Psychology as a subject has fascinated us in more ways than one. And this time, it might stun more people if we say that behavioral psychology can assist us in our weight loss journey. Behavioral psychology focuses on understanding the reason behind our actions.

In other words, it includes our behaviors related to such acts and analyses the patterns observed in them. Utilizing it for weight loss and gain means you try to understand the factors that influence how our body reacts towards certain foods or gets access to unhealthy foods. As a result, you can equip yourself with the necessary changes to prevent such actions from recurring. Here’s how:

Setting Goals

Most weight loss programs would tell participants to fix a target, and research has also shown that creating this ‘intent’ motivates people to change their behaviors. Whether you wish to eat healthily, get in shape by shedding off excess fat, or include a strict exercising regime in your schedule- setting a goal is of foremost importance. However, physical activities exert a lot on the body, and you would lose weight anyway, so it’s better to combine few goals that would stand effective and motivate.

Studies have proved that failing to stick to a particular goal or changing it very often means you cannot implement anything strongly, and eventually, that would cause you to lose weight faster! It is impossible to provide any concrete evidence on what or how many goals you must set. The earlier belief was that specific goals would fetch results quickly. Recent research is in sharp contrast to this finding- for data collected has revealed that goal setting is fruitful even when the goals are ‘vaguely defined.’ Also, if goals are challenging or there are group targets to fulfill- the results are noticeable.

Monitoring Yourself

If you happen to keep a strict vigil on what you consume and the weight thereon, you are better at ‘self-monitoring. Behavioral psychology puts greater emphasis on this strategy as an effective one to aid in weight loss. Also, this is included in most effective weight management programs. If you’re aware of what you eat and drink, you can naturally monitor your weight. As a result, you would present yourself from overeating or indulging in fatty, fried, and unhealthy foods.

Successful people track their weight loss journey from the start and maintain that as time goes on. Research has also indicated that weighing oneself even once a week would produce better results. Even better would be recording what you consume than merely weighing oneself, even if the latter is easier to be accomplished.

But this trick works better. Sadly, certain concerns emanate as a result of tracking diet patterns and weight. For example, many people develop obsessiveness and even eating disorders as a result of continuous monitoring. So, whether self-monitoring works or not is a question for a few, if not all.

Social Support

You get the results, yet it doesn’t impact you much. Has it happened? Sometimes we need people- our friends and family members and even supervised programs to validate our work. That is where social support and feedback from your near and dear ones help you build a sense of responsibility and accountability to yourself.

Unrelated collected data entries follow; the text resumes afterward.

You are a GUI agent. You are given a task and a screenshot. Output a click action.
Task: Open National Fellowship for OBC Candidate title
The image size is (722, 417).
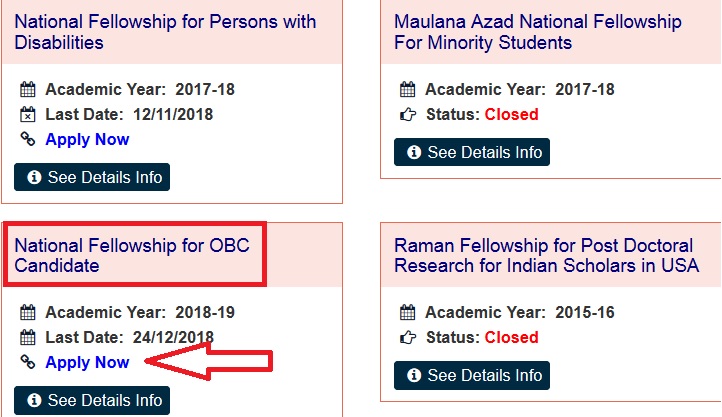[132, 255]
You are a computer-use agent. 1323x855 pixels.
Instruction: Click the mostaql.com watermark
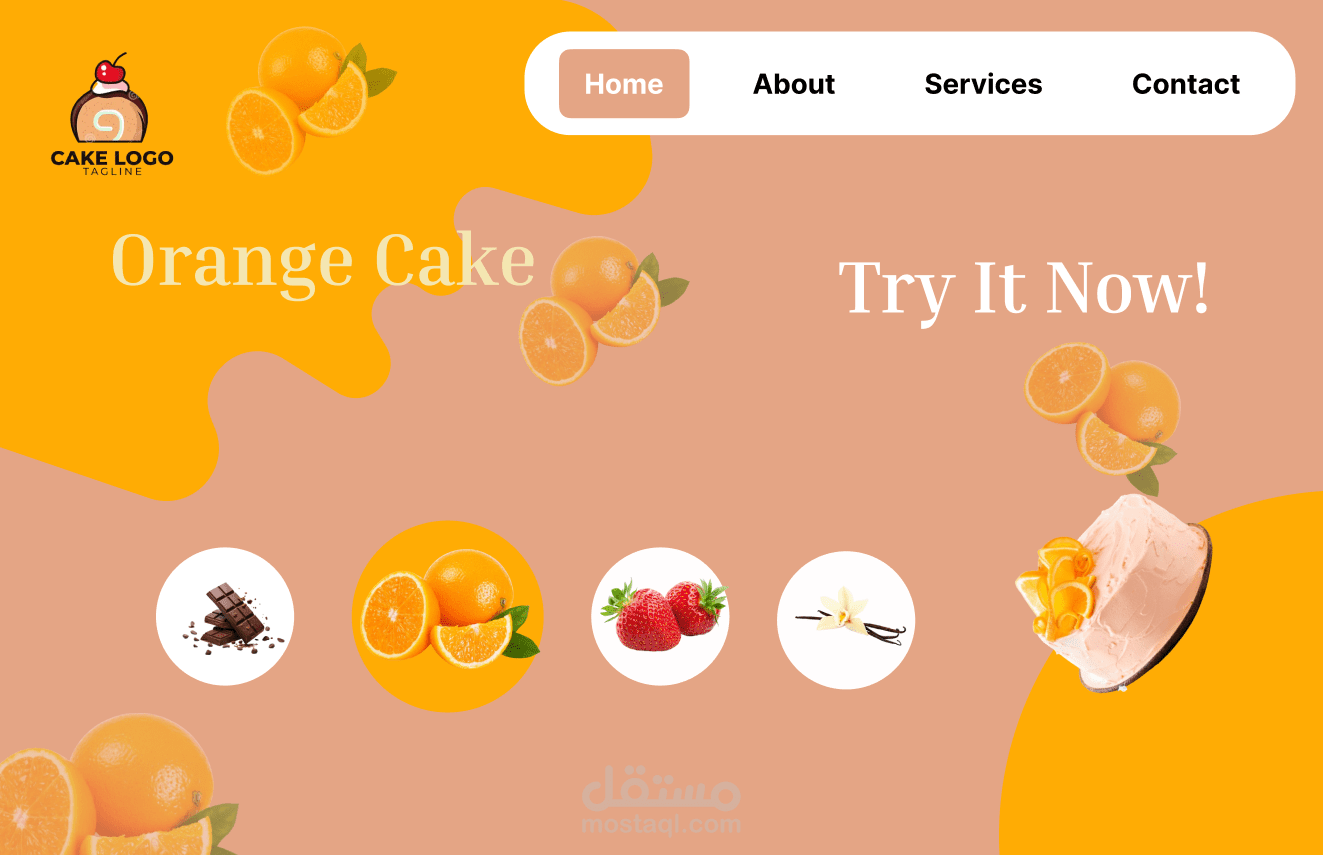[661, 805]
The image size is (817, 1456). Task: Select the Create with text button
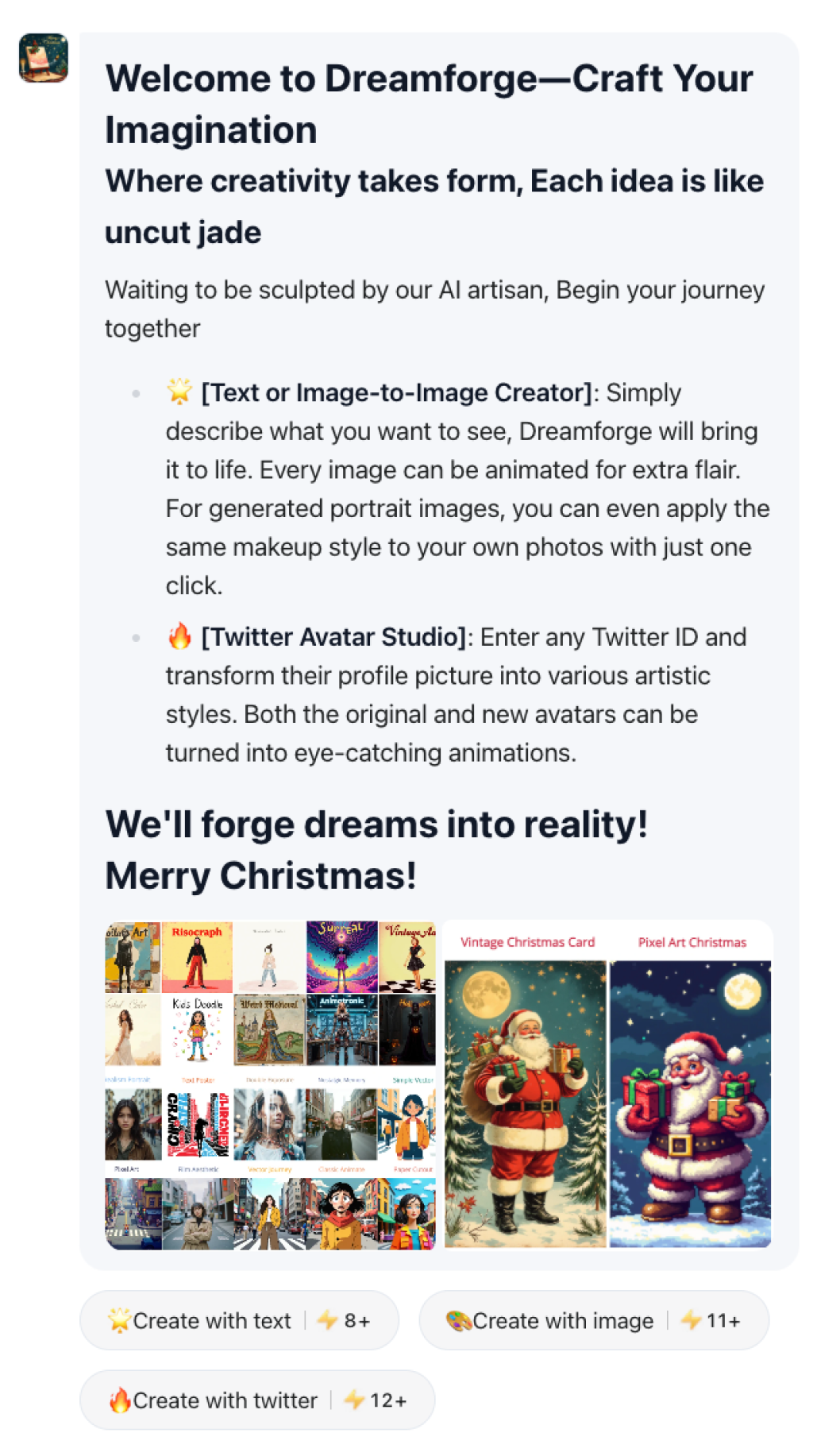coord(239,1320)
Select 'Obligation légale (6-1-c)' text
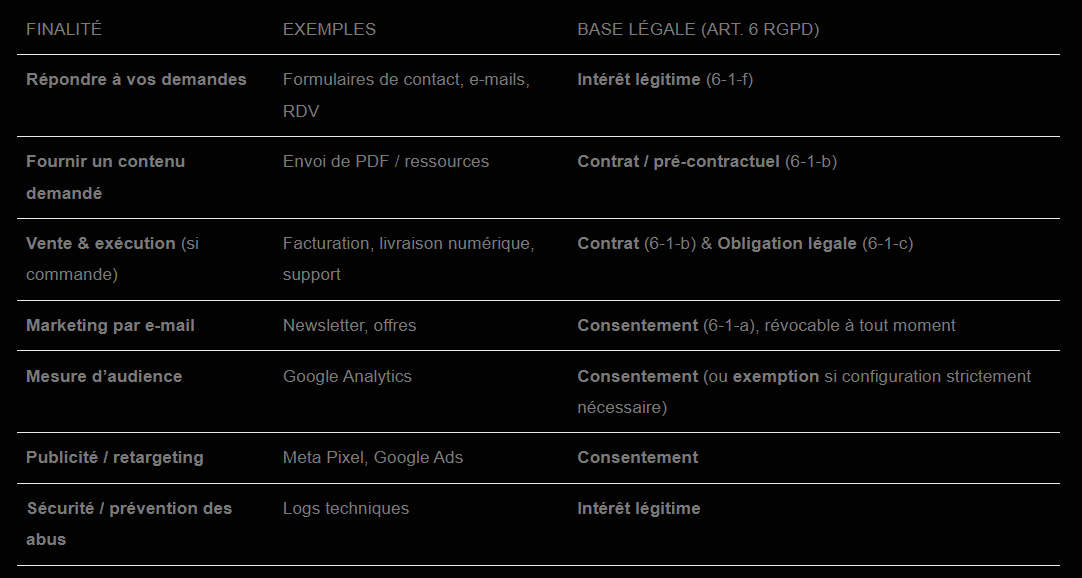1082x578 pixels. pos(815,243)
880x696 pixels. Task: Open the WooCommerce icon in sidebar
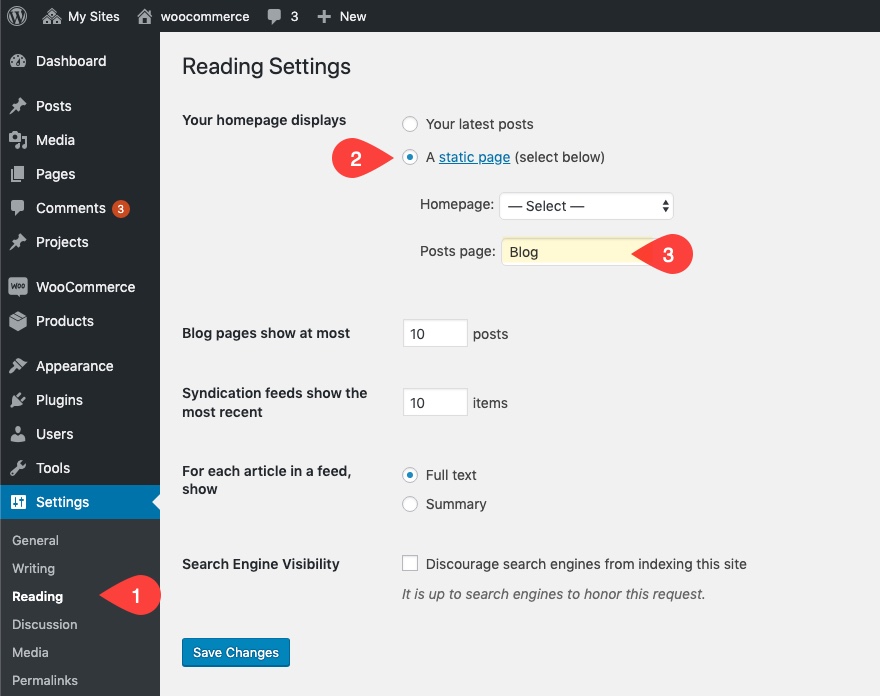[x=18, y=287]
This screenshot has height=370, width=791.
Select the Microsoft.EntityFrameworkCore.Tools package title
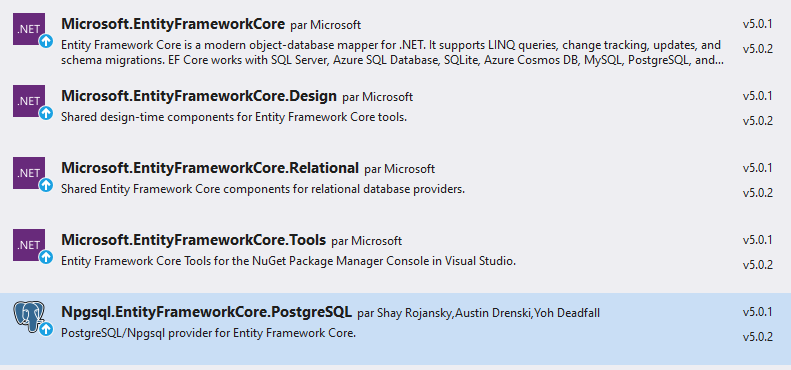[x=193, y=240]
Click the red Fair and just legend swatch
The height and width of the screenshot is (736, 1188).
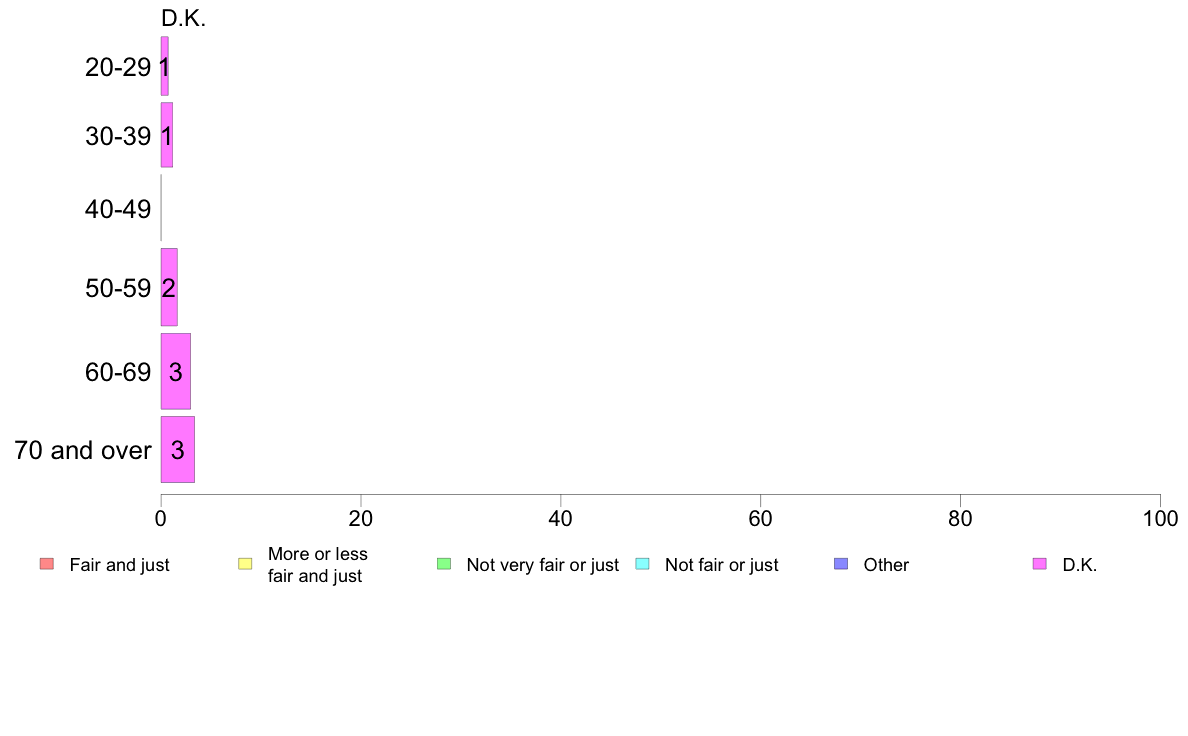[x=47, y=564]

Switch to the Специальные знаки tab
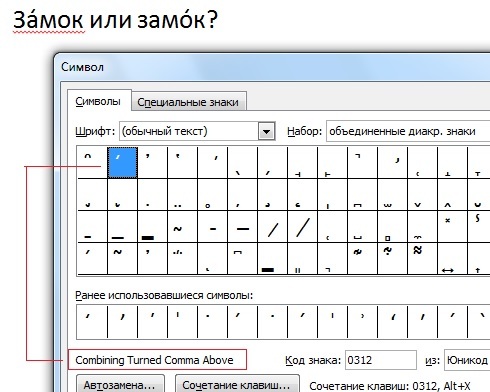click(188, 102)
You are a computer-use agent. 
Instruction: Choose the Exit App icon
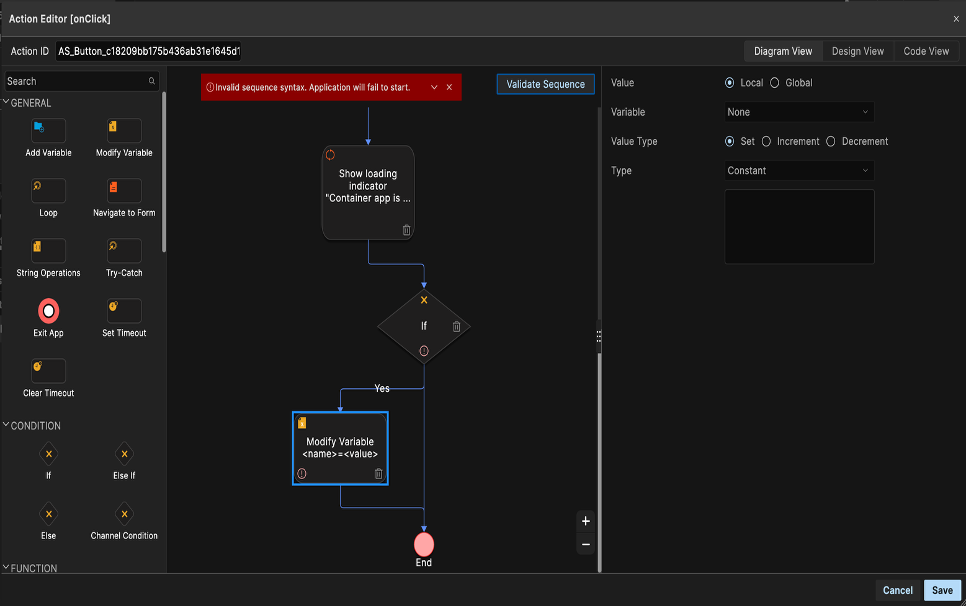48,311
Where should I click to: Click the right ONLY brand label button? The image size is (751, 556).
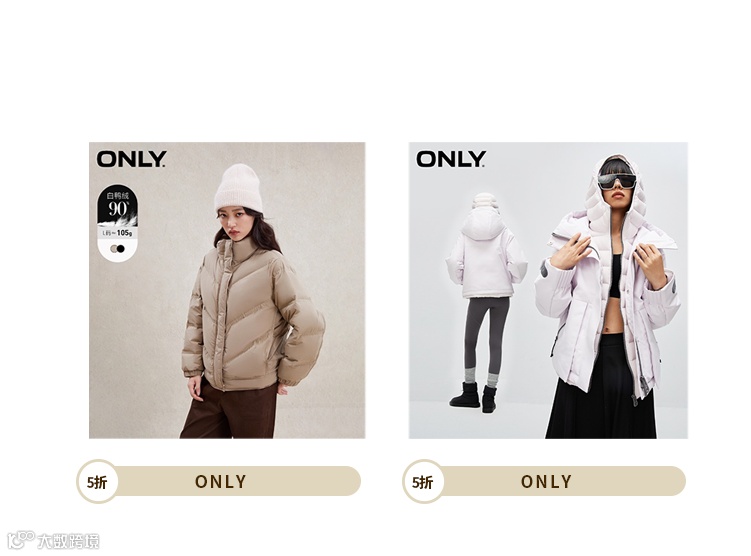546,481
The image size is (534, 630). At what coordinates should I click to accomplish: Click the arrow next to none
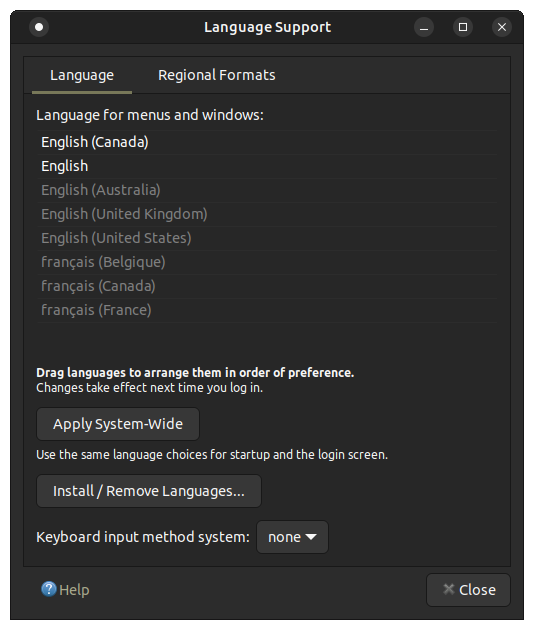pyautogui.click(x=311, y=537)
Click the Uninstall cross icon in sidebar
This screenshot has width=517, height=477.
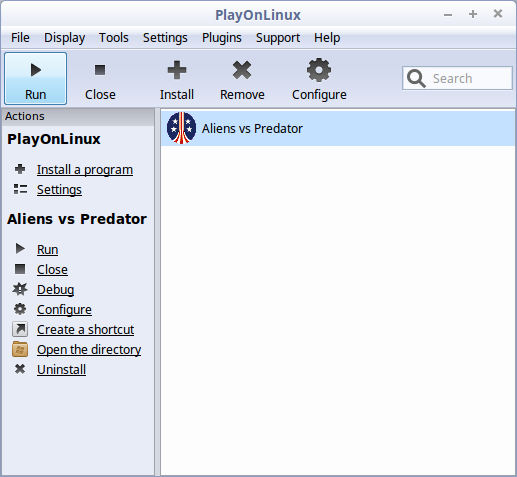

The process of losing weight can differ from one person to another. And just because the results were quickly visible in someone and not you doesn’t imply you’ll feel dejected! Research has claimed that those who stick to their weight loss programs and sessions and have friends or family members (even if one) beside them tend to lose weight faster and in a healthy way.

A support system always encourages and motivates to do even better. But most importantly, it vests faith in the person that they have done a good job or are still doing it, and the results will eventually show. There’s no need to hurry, panic, or be crestfallen because something hasn’t happened within a specified time frame.

Simple strategies can work wonders in the journey towards becoming the healthier version of oneself. Anxiety, stress, and overthinking are normal. But it’s wise to remember that tracking the behavior is how we must begin. And soon, you would notice a positive change in your life and weight!